Eye in the Sky follows Colonel Katherine Powell (Helen Mirren), a UK-based military officer that's in command of a top secret drone operation to capture terrorists in Kenya.
Using remote surveillance and on-the-ground intelligence, Powell discovers the targets are planning a suicide bombing and the mission escalates from "capture" to "kill". But as American pilot Steve Watts (Aaron Paul) is about to engage, a nine-year-old girl enters the kill zone triggering an international dispute, reaching the highest levels of American and British government, over the moral, political and personal implications of modern military operations.
Truth be told, while the traditional war film might be more focused with the 'boots on the ground' approach, this is far more accurate because it's dealing with the terrifying prospect of death from above.
From the perspective of a soldier, Eye in the Sky asks some very heavy questions.
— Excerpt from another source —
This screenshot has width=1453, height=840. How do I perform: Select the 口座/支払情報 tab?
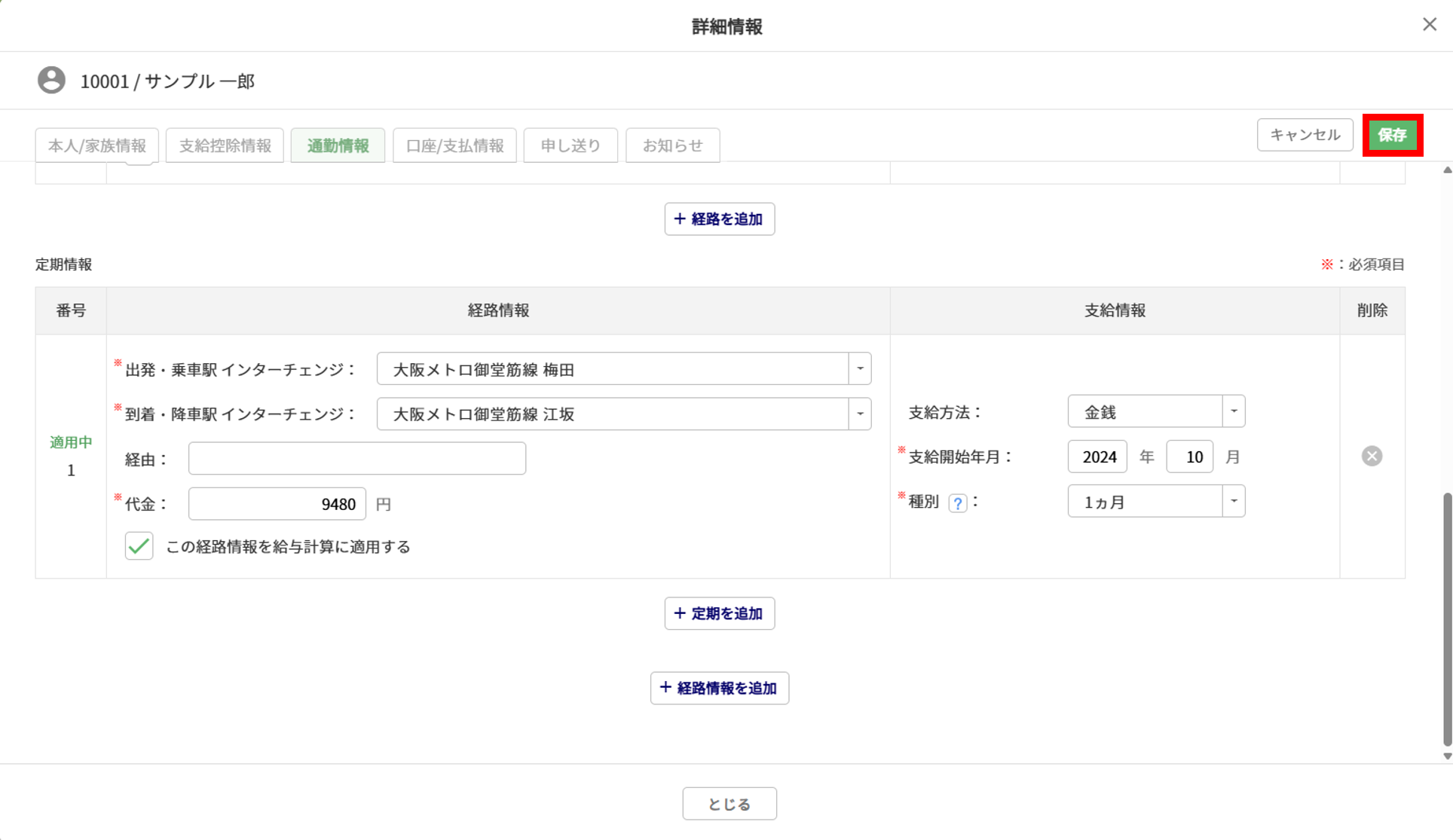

By not being able to see the whites of your enemies' eyes, is killing made any easier? Can your morality stay intact? Can you justify killing one innocent person to potentially save thousands of lives? Can innocence prevail in a time of warfare?
If you're curious for an answer to these questions, we highly recommend Eye in the Sky. These critics agree.
The Observer - "A provocatively tense thriller that negotiates the moral minefields of its thorny subject matter in crowd-pleasing fashion."
Empire - "It's a tight thriller played out smoothly but tying the viewer in moral knots. A film to think about for days, with little hope of finding a comfortable answer."
Washington Post - "This is the rare military drama that conveys both the graphic physical effects of war and its lingering psychic cost."
The Times - "A tense, morally complex and extremely prescient thriller."
New York Post -"Director Gavin Hood pulls off some really tricky tonal shifts. He's abetted by a terrific cast, including Barkhad Abdi as a surveillance expert who tries to save the girl -- and Rickman in his final on-screen appearance, one of his very best."
Eye in the Sky airs on RTÉ 2 at 9.40pm.